[Start of Attachment]

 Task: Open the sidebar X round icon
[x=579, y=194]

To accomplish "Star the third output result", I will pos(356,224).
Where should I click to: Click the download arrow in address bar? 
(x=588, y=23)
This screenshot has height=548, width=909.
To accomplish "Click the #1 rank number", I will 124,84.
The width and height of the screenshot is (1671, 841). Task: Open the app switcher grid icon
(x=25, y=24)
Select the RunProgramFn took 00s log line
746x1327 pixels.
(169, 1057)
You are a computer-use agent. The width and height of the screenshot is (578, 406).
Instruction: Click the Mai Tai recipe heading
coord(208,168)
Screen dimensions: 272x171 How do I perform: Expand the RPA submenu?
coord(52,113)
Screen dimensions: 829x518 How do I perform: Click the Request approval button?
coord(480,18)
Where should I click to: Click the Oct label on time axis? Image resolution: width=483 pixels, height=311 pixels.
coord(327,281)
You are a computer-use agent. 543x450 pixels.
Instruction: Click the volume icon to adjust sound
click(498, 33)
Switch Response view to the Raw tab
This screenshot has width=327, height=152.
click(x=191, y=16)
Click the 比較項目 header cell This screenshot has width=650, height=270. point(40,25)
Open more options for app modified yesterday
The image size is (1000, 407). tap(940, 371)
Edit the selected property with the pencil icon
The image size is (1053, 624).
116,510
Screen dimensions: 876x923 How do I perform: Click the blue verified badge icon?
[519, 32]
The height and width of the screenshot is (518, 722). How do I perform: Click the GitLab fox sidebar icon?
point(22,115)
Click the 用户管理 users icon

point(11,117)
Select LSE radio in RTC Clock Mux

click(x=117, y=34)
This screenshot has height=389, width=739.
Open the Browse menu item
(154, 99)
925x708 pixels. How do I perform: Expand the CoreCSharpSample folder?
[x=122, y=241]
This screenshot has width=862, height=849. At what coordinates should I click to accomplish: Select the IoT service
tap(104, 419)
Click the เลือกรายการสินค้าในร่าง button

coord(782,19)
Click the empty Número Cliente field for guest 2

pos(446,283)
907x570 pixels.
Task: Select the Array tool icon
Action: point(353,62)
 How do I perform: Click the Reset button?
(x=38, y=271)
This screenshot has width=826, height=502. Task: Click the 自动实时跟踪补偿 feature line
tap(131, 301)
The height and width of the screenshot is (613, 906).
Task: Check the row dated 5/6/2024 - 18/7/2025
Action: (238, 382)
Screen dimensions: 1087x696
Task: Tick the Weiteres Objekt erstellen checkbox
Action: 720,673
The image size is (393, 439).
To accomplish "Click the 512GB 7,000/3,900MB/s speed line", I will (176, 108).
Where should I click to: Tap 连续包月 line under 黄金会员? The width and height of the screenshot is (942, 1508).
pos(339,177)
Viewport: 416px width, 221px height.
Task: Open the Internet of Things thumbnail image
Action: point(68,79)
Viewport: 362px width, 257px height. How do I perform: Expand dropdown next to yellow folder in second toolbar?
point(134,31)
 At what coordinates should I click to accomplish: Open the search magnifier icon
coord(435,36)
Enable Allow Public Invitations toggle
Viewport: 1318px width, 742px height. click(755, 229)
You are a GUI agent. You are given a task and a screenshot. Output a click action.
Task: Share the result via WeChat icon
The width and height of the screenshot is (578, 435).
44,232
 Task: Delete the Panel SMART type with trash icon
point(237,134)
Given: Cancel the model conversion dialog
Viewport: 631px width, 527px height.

[End of Attachment]

*Task to complete:* Retype the material word for word. Add nothing to it.

*Output for this exercise:*
 Task: Open the sidebar X round icon
[x=579, y=194]

To accomplish "Star the third output result", I will pos(356,224).
Where should I click to: Click the download arrow in address bar? 
(x=588, y=23)
This screenshot has height=548, width=909.
To accomplish "Click the #1 rank number", I will 124,84.
The width and height of the screenshot is (1671, 841). Task: Open the app switcher grid icon
(x=25, y=24)
Select the RunProgramFn took 00s log line
746x1327 pixels.
(169, 1057)
You are a computer-use agent. The width and height of the screenshot is (578, 406).
Instruction: Click the Mai Tai recipe heading
coord(208,168)
Screen dimensions: 272x171 How do I perform: Expand the RPA submenu?
coord(52,113)
Screen dimensions: 829x518 How do I perform: Click the Request approval button?
coord(480,18)
Where should I click to: Click the Oct label on time axis? Image resolution: width=483 pixels, height=311 pixels.
coord(327,281)
You are a computer-use agent. 543x450 pixels.
Instruction: Click the volume icon to adjust sound
click(498, 33)
Switch Response view to the Raw tab
This screenshot has width=327, height=152.
click(x=191, y=16)
Click the 比較項目 header cell This screenshot has width=650, height=270. point(40,25)
Open more options for app modified yesterday
The image size is (1000, 407). tap(940, 371)
Edit the selected property with the pencil icon
The image size is (1053, 624).
116,510
Screen dimensions: 876x923 How do I perform: Click the blue verified badge icon?
[519, 32]
The height and width of the screenshot is (518, 722). How do I perform: Click the GitLab fox sidebar icon?
point(22,115)
Click the 用户管理 users icon

point(11,117)
Select LSE radio in RTC Clock Mux

click(x=117, y=34)
This screenshot has height=389, width=739.
Open the Browse menu item
(154, 99)
925x708 pixels. How do I perform: Expand the CoreCSharpSample folder?
[x=122, y=241]
This screenshot has width=862, height=849. At what coordinates should I click to accomplish: Select the IoT service
tap(104, 419)
Click the เลือกรายการสินค้าในร่าง button

coord(782,19)
Click the empty Número Cliente field for guest 2

pos(446,283)
907x570 pixels.
Task: Select the Array tool icon
Action: point(353,62)
 How do I perform: Click the Reset button?
(x=38, y=271)
This screenshot has width=826, height=502. Task: Click the 自动实时跟踪补偿 feature line
tap(131, 301)
The height and width of the screenshot is (613, 906).
Task: Check the row dated 5/6/2024 - 18/7/2025
Action: (238, 382)
Screen dimensions: 1087x696
Task: Tick the Weiteres Objekt erstellen checkbox
Action: 720,673
The image size is (393, 439).
To accomplish "Click the 512GB 7,000/3,900MB/s speed line", I will (176, 108).
Where should I click to: Tap 连续包月 line under 黄金会员? The width and height of the screenshot is (942, 1508).
pos(339,177)
Viewport: 416px width, 221px height.
Task: Open the Internet of Things thumbnail image
Action: point(68,79)
Viewport: 362px width, 257px height. How do I perform: Expand dropdown next to yellow folder in second toolbar?
point(134,31)
 At what coordinates should I click to accomplish: Open the search magnifier icon
coord(435,36)
Enable Allow Public Invitations toggle
Viewport: 1318px width, 742px height. click(755, 229)
You are a GUI agent. You are given a task and a screenshot. Output a click action.
Task: Share the result via WeChat icon
The width and height of the screenshot is (578, 435).
44,232
 Task: Delete the Panel SMART type with trash icon
point(237,134)
Given: Cancel the model conversion dialog
Viewport: 631px width, 527px height.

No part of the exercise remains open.